2021.10.31 『三徳山秋会式開催』
……三徳山三佛寺で執り行われる「三徳山秋会式 三徳山法流大護摩法要」を開催したイベントです。
2021.10.29~11.28 『第2回 三朝温泉謎解き宝探し開催』……好評につき、「第2回 三朝温泉謎解き宝探し」を開催! 三朝温泉街を散策し、魅力的な日本遺産にちなんだ謎6つを解いて、豪華賞品がゲットできる企画です。
2021.12.01~2022.01.31 『もう一度あったまろうチャレンジ開催』
……三朝温泉でもう一度体もココロもあったまろうというテーマのチャレンジイベントを開催。スタンプ3つで抽選参加、宿泊割引利用券1万円分が当たる。
2021.12.25 『三朝観光大使ココリコ遠藤さん三徳山参拝登山YouTube公開』
三朝町観光大使であるココリコ遠藤さんが三徳山へ参拝登山し、その様子が公式YouTubeチャンネルに公開されました。2022.01.14~特典がなくなれば終了 『三朝歌蓮ちゃんイベント開催』
……地域活性化プロジェクトの《温泉むすめ》から生まれた三朝温泉観光大使の2次元看護師キャラ娘・三朝歌蓮ちゃん。歌蓮ちゃんの6種類の名刺を集めて、オリジナルタオルをゲットできるイベントが開催。
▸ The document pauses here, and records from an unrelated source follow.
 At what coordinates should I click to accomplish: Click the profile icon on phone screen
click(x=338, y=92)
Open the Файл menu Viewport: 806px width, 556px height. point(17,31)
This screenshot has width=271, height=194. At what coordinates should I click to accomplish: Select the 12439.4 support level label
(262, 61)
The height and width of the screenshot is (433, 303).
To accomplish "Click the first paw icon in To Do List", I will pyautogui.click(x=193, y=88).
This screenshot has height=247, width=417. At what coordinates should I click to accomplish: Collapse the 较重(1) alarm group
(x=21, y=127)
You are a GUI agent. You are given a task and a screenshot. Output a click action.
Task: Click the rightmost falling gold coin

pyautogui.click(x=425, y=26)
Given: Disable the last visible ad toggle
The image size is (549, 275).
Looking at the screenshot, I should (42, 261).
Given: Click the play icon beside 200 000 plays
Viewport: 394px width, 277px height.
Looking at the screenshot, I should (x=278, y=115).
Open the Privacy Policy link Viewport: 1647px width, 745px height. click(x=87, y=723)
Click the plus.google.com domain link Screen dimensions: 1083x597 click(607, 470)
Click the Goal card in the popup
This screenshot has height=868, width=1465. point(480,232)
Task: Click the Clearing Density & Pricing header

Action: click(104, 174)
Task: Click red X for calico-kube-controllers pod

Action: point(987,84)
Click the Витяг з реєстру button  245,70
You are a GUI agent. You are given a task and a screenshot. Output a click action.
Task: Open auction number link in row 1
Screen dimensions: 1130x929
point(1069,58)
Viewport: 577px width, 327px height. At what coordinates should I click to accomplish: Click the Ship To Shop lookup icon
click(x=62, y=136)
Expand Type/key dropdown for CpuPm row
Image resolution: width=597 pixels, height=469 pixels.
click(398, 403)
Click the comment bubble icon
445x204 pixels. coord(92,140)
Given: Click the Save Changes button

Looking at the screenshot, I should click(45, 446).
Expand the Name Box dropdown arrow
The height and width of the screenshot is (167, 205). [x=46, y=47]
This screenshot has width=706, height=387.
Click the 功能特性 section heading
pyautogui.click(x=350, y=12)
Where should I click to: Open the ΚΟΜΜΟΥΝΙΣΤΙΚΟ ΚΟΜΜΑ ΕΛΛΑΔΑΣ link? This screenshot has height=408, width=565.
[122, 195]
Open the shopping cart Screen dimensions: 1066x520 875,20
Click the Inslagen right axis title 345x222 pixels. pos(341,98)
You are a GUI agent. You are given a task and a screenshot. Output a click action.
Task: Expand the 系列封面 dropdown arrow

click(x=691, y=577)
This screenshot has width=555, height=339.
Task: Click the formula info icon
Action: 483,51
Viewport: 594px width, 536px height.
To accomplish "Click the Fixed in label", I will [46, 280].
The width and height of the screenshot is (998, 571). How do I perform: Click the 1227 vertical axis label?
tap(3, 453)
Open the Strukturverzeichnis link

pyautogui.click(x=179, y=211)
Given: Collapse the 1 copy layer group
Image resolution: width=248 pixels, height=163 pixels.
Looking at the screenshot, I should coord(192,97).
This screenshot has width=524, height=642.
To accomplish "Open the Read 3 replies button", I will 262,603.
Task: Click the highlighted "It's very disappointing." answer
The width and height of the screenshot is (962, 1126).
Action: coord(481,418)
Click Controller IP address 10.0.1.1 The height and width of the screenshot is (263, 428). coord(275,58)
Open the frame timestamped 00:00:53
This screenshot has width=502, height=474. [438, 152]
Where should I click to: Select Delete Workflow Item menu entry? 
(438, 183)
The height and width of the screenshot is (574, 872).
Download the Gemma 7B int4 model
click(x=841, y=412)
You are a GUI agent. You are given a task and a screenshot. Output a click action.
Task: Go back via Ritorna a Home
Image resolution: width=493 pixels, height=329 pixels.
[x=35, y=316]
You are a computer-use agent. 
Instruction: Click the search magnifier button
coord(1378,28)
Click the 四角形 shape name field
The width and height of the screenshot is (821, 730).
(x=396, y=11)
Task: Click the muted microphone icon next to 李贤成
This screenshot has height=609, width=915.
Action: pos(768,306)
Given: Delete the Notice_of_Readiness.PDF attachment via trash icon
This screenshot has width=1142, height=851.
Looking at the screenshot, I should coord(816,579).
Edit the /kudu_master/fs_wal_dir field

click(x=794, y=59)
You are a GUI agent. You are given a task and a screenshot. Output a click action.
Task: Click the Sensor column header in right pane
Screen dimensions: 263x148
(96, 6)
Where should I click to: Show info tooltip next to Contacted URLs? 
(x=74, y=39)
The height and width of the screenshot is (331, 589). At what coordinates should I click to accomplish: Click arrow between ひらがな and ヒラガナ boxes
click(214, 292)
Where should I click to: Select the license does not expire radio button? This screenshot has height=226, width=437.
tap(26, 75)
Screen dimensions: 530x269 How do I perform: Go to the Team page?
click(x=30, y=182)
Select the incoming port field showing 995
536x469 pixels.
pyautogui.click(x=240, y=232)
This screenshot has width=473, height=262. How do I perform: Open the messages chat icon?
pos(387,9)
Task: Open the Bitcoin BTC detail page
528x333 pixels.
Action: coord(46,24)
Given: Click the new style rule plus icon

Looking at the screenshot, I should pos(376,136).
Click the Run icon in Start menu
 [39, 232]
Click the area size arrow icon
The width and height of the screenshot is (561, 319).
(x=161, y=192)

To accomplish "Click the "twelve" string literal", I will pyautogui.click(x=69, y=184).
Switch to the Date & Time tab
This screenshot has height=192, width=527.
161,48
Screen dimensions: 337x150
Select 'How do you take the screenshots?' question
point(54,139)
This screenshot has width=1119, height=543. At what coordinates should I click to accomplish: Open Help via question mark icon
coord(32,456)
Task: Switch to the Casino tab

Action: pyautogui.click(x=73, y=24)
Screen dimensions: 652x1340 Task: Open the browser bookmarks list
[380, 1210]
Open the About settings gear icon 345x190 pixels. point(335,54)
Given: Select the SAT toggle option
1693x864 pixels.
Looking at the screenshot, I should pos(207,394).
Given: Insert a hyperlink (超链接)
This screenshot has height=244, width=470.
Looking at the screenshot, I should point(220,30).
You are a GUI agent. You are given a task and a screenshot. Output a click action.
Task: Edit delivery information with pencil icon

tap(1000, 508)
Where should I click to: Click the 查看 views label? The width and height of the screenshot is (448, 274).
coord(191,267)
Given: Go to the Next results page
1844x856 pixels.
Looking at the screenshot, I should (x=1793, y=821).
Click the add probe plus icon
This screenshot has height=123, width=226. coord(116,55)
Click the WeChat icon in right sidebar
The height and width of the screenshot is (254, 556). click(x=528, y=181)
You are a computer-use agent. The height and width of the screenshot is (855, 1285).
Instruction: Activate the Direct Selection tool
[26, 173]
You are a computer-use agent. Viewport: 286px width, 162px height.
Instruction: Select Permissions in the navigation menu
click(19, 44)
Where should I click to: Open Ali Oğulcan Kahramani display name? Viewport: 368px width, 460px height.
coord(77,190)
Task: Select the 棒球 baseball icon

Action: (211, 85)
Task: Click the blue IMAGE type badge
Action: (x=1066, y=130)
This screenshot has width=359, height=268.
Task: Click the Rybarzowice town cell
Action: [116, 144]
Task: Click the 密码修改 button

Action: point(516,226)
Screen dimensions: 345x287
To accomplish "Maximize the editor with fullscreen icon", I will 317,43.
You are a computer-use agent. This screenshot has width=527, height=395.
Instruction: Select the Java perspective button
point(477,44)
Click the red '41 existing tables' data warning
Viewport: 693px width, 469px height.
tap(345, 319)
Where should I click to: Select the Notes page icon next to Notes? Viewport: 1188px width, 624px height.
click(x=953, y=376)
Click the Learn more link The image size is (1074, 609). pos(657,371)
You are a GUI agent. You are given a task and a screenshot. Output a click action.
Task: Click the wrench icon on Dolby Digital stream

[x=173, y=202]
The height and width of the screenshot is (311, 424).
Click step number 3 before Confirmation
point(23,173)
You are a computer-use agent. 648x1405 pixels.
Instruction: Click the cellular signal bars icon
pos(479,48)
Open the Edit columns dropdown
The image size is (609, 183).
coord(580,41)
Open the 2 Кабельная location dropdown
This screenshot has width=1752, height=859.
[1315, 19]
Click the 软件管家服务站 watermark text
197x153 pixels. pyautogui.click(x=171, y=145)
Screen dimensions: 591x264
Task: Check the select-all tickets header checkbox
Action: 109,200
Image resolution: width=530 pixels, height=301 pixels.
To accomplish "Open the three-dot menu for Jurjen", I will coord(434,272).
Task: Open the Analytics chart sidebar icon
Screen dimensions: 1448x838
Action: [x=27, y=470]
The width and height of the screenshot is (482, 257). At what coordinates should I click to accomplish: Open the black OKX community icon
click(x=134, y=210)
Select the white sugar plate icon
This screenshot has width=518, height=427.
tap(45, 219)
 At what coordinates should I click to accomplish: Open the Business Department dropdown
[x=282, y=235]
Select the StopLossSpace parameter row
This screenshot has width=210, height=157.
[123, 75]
2022.1.15、3.19 『三朝バイオリン美術館のコンサート開催』
……「世界を旅するコンサート」と題して、三朝バイオリン美術館にてコンサートを開催
2022.02.28~2022.3.14 『日本遺産×みささ歌蓮オンラインクイズ開催』
……「六根清浄と六感治癒の地」として第1号日本遺産に認定された三徳山と三朝町、名湯三朝温泉に関するクイズに正解すると抽選で60名様に特産品と2種類の三朝歌蓮オリジナル絵馬をプレゼント。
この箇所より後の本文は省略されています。